India's USDT Premium Hits 8.5% as Bengaluru Raids Wreck the Remittance Shortcut 💸
Tether's USDT, the world's largest dollar-pegged stablecoin with a market cap of $184.68 billion, is trading more than 8.5% above its dollar value on Indian crypto platforms after enforcement action against crypto payment firms tightened local supply. Over the weekend, USDT changed hands at around ₹102.88 against an official dollar-rupee rate of about 94.65, according to local publication ET, more than double the 3%–4% gap that typically defines the so-called USDT premium. The spread, the extra rupees Indian buyers pay for dollar exposure via the stablecoin instead of through a bank, widens whenever local demand outpaces the supply of tokens actually available to trade.
The squeeze followed a June 17 operation by India's Enforcement Directorate, which searched six premises in Bengaluru under the Foreign Exchange Management Act. The agency is targeting five crypto payment firms it alleges moved more than $265 million in unauthorized cross-border transfers using digital assets, running what it described as an informal remittance channel in which rupees were deposited into company accounts, converted into stablecoins, and sold on Indian exchanges, bypassing the paperwork and approvals that formal routes require under FEMA and India's anti-money-laundering law. After the action was announced, market makers and liquidity providers pulled back from sourcing USDT overseas, shrinking the domestic pool just as the off-ramps feeding it came under pressure.

→ Supplied data
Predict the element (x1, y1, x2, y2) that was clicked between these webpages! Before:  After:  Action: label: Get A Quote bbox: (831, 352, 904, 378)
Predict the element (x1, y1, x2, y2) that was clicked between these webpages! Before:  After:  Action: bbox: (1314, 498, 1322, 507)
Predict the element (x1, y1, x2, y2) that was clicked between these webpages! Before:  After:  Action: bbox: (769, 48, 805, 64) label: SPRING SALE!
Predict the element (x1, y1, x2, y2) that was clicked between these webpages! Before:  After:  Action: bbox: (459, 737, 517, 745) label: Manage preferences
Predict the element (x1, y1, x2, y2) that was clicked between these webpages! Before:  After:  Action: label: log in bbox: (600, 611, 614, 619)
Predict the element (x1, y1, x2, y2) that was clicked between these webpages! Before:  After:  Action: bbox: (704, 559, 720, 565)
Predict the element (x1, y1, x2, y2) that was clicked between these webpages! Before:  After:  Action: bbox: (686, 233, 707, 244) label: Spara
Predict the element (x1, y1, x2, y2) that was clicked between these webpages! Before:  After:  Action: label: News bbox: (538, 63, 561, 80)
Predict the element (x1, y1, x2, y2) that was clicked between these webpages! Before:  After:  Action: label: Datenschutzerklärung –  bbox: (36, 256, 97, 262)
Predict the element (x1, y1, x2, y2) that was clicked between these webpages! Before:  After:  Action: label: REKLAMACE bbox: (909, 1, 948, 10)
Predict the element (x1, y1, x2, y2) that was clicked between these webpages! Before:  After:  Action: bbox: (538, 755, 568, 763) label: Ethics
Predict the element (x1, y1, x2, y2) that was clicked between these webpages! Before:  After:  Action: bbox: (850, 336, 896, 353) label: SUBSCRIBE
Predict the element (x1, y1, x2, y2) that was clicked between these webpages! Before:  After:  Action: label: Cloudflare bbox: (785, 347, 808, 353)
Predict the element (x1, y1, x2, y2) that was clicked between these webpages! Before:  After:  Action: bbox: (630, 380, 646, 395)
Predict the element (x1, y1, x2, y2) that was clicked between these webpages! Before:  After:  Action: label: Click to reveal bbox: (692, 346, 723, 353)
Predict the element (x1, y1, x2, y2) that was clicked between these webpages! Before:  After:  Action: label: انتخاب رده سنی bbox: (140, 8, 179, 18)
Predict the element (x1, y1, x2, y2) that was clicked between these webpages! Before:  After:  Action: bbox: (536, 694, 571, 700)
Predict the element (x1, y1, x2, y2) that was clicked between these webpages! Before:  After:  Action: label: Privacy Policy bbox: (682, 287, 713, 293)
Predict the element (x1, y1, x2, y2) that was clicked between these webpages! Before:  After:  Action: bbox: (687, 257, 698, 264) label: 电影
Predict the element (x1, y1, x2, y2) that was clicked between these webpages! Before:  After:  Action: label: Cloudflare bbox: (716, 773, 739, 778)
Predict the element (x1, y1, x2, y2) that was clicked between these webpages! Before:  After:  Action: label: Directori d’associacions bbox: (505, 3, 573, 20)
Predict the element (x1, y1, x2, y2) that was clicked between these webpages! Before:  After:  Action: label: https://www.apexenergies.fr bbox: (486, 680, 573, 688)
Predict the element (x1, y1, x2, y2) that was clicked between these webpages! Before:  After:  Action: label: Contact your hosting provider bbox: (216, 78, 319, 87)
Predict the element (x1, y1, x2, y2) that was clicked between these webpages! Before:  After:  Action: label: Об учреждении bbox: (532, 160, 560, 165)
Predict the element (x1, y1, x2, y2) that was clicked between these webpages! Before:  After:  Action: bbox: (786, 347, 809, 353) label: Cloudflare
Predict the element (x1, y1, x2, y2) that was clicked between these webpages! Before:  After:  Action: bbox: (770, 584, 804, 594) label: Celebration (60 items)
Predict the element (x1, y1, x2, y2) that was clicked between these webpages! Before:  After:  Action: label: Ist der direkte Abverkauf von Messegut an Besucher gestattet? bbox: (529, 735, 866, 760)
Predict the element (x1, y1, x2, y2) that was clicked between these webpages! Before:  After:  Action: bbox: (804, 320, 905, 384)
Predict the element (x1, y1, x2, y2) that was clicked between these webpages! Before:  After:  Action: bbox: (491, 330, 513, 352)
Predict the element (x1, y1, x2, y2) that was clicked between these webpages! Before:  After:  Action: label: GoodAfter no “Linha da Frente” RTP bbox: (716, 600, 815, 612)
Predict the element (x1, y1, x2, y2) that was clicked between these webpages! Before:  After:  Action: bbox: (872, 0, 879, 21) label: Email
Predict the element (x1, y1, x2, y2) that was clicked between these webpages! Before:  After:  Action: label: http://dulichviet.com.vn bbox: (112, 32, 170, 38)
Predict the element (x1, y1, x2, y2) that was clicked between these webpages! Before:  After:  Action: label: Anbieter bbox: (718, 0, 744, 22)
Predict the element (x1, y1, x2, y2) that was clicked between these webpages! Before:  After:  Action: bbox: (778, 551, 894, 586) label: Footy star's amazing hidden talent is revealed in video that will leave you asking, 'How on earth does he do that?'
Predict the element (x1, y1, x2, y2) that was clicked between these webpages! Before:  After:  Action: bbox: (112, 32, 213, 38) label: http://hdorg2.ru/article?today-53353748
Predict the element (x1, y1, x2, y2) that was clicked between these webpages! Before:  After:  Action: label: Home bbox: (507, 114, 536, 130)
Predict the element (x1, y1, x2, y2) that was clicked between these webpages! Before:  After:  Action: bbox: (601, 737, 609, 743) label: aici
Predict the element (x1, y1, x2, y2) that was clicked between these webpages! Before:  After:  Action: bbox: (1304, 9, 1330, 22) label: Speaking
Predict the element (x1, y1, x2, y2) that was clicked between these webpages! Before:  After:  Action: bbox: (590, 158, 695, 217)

→ Questions to answer
(1) Translate this sentence from the article on India's USDT premium into Spanish: "The squeeze followed a June 17 operation by India's Enforcement Directorate, which searched six premises in Bengaluru under the Foreign Exchange Management Act."
(2) Summarize the article on India's USDT premium in two sentences.
(3) Carry on the article on India's USDT premium from its final sentence.

→ Answers by task
(1) La escasez se produjo tras una operación del 17 de junio de la Dirección de Control (Enforcement Directorate) de la India, que registró seis locales en Bengaluru en virtud de la Ley de Gestión de Divisas (Foreign Exchange Management Act).

(2) USDT is trading more than 8.5% above its dollar value on Indian crypto platforms, more than double the typical 3%–4% premium, after enforcement action against crypto payment firms tightened local supply. On June 17 India's Enforcement Directorate searched six premises in Bengaluru, targeting five firms it alleges moved more than $265 million in unauthorized cross-border transfers, and market makers and liquidity providers then pulled back from sourcing USDT overseas.

(3)
Executives at two of India's largest exchanges said the move reflects local order-book depth rather than exchange-set pricing. Minal Thukral, executive vice president of CoinDCX, said the INR price of USDT is set by local order-book depth and the global dollar reference. "India has structurally been a net buyer of crypto, so local INR demand often runs ahead of available sell-side liquidity. When that liquidity is thinner near the global reference price, the market clears higher," Thukral said, adding that the premium then acts as a signal of the local arbitrage band, measuring how expensive or slow it is for liquidity providers to replenish supply and close the gap.
CoinSwitch co-founder and CEO Ashish Singhal gave a similar account, stressing that the premium is not something exchanges are setting themselves and that, as with any actively traded asset, it moves with local demand and supply. Both executives tied the surge to the same supply-side dynamic described by ET, with the Enforcement Directorate's action accelerating a withdrawal of overseas sourcing that had already kept the premium structurally elevated. Premiums between 7% and 10% were observed on Indian platforms over the weekend, according to CoinDesk reporting, leaving USDT trading at levels well outside its typical band and underscoring how thin the country's stablecoin rails remain under regulatory pressure.